Doing everything possible to make
peace with it doesn’t really mean more tests and TTC though, you can’t go back in time, and really it’s just so so unlikely to work and have a healthy baby at the end of it. Seeking counselling and moving on, enjoying your child makes much more sense. Don’t spend so much time regretting the past that you miss out on now, you will just regret that later too and still need to make peace with things.

Peonies12 · 13/04/2026 11:48

I wouldn’t, you are much higher risk for another MC, issues in pregnancy and birth, and baby having disabilities or medical problems. Plus thst age gap will be tough on your child, they’re so used to being an only.
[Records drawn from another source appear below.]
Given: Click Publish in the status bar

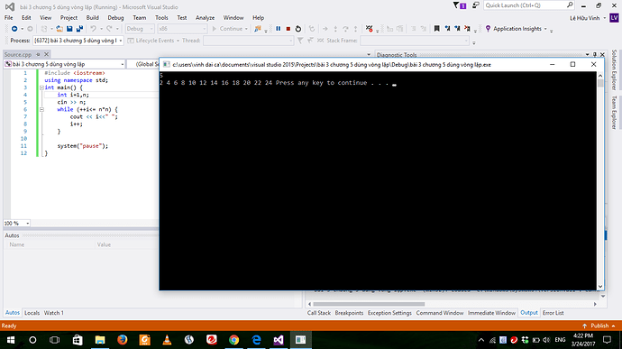Looking at the screenshot, I should tap(599, 326).
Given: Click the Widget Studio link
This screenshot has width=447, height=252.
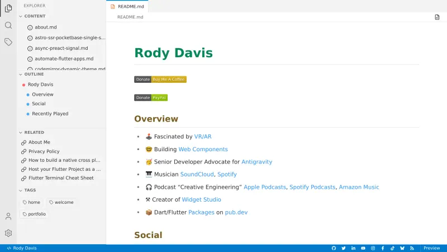Looking at the screenshot, I should click(201, 199).
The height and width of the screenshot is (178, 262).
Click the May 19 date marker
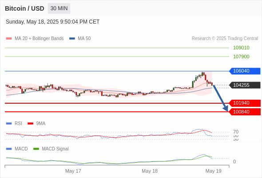214,171
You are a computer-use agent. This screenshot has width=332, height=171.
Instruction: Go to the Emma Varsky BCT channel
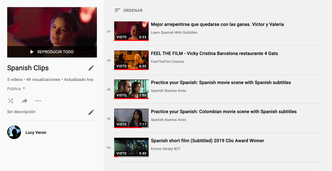point(165,149)
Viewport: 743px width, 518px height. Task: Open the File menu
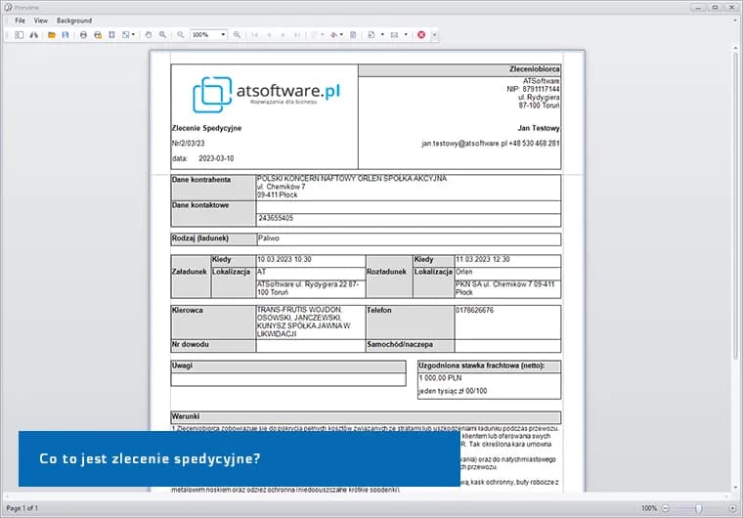coord(20,21)
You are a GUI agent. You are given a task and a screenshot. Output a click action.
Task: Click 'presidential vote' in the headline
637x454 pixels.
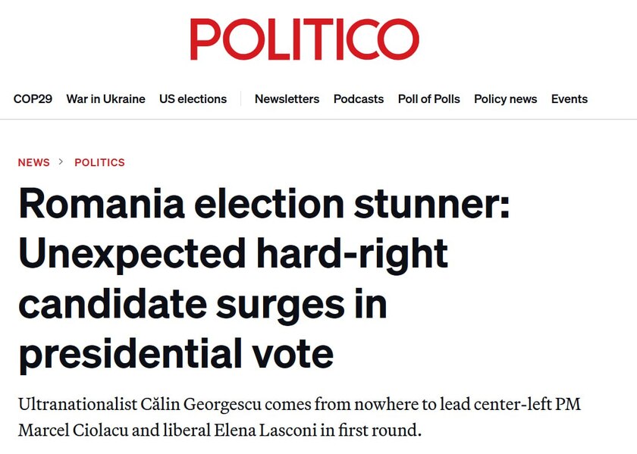pos(176,355)
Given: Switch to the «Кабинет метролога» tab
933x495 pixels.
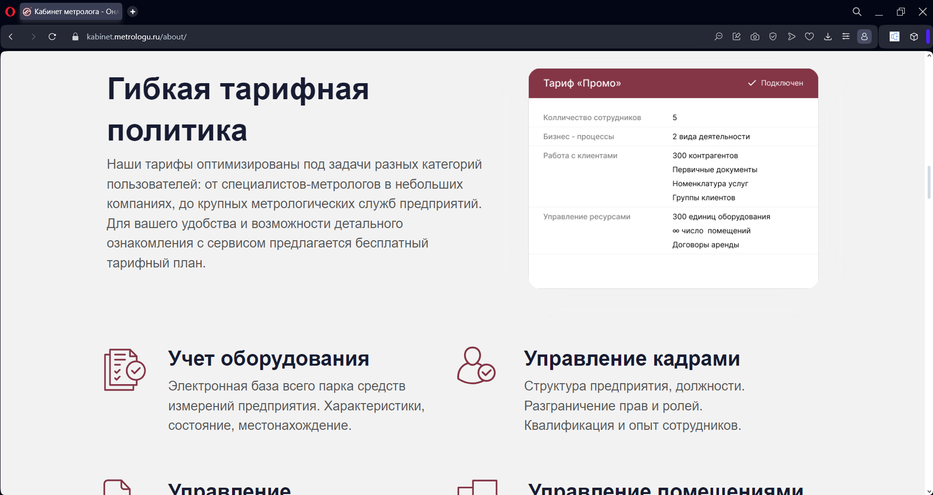Looking at the screenshot, I should [71, 11].
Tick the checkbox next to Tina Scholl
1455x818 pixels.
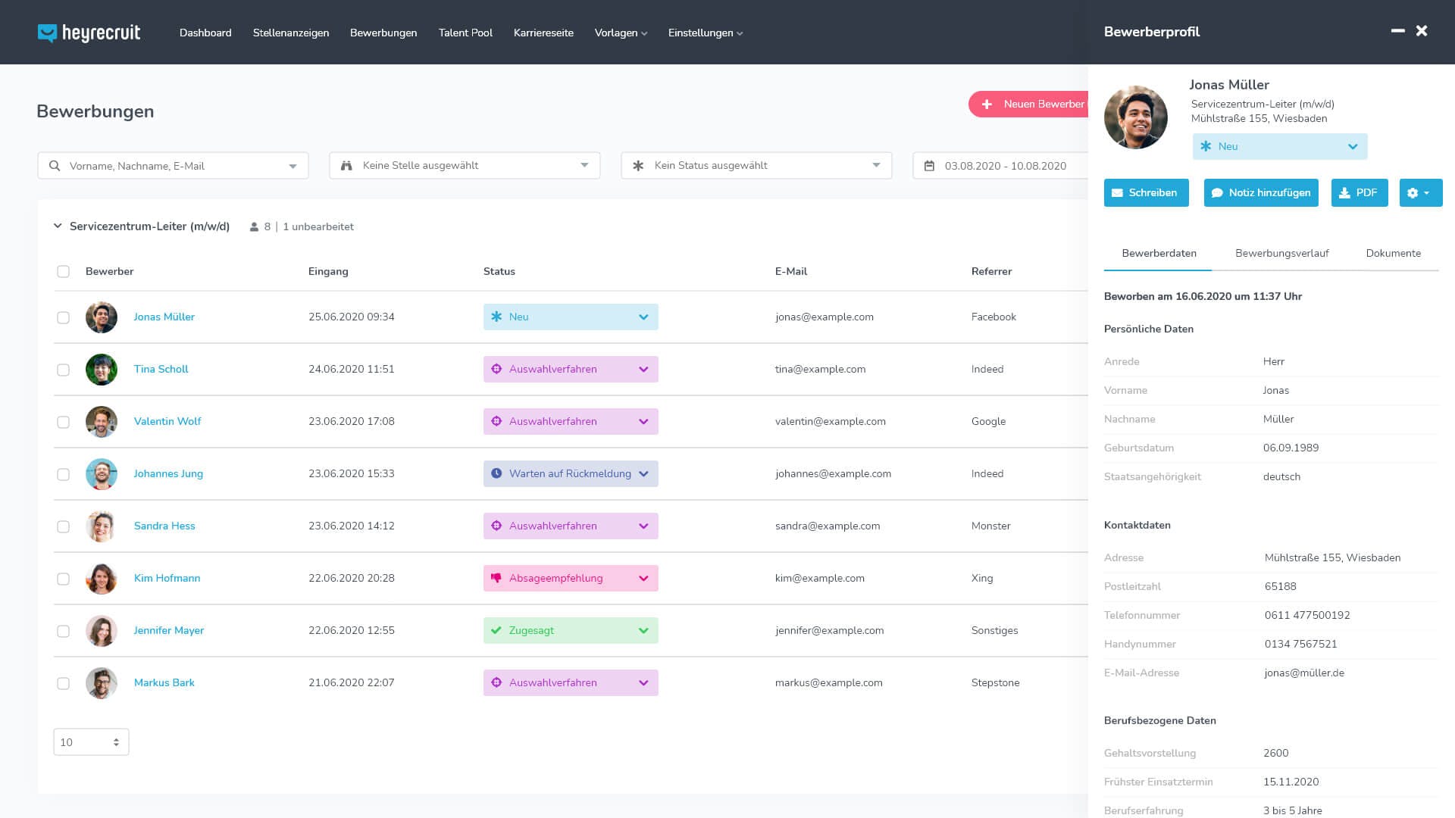pyautogui.click(x=63, y=370)
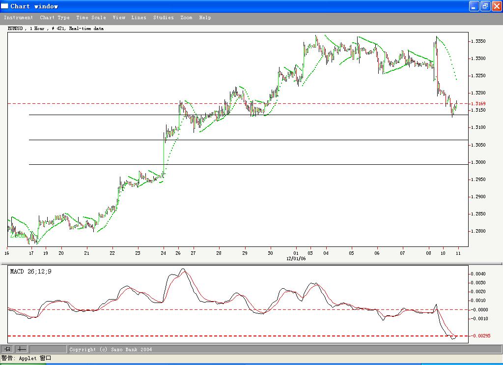Screen dimensions: 503x365
Task: Click the pin icon at the bottom left
Action: pyautogui.click(x=8, y=349)
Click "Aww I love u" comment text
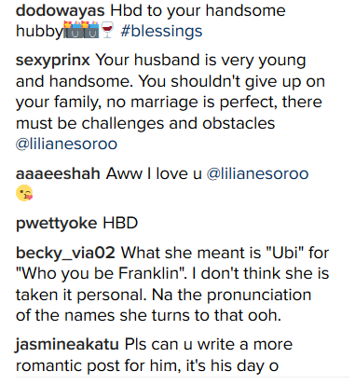The width and height of the screenshot is (355, 385). [x=154, y=173]
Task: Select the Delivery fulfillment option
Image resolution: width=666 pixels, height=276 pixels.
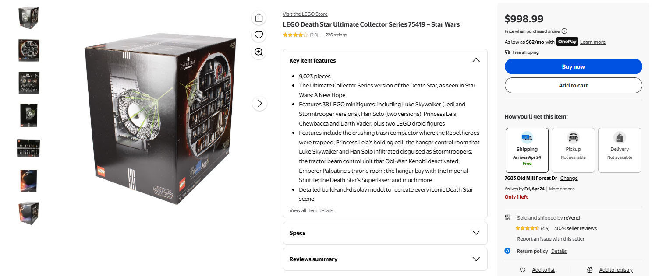Action: tap(620, 150)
Plus think about your age when a potential baby is reaching adult hood!

FreshEggsthistime · 13/04/2026 12:08

An AMH won’t tell you much as measure quantity not quality. I have a very high AMH for my age and can’t get pregnant

january1244 · 13/04/2026 12:36

What does trying mean for you? Getting assistance via IVF or going hard on the supplements for him and tracking?

Personally I probably would go for it, but put a time limit on it. That way you can’t be kicking yourself and you have given it your best shot.

However I know several in their mid forties who have had babies. Some fairly easily, some requiring a lot of assistance. It seems very variable. The stat is 3-5% chance per cycle I believe, which cumulatively is about a one third to half chance of it happening within a year.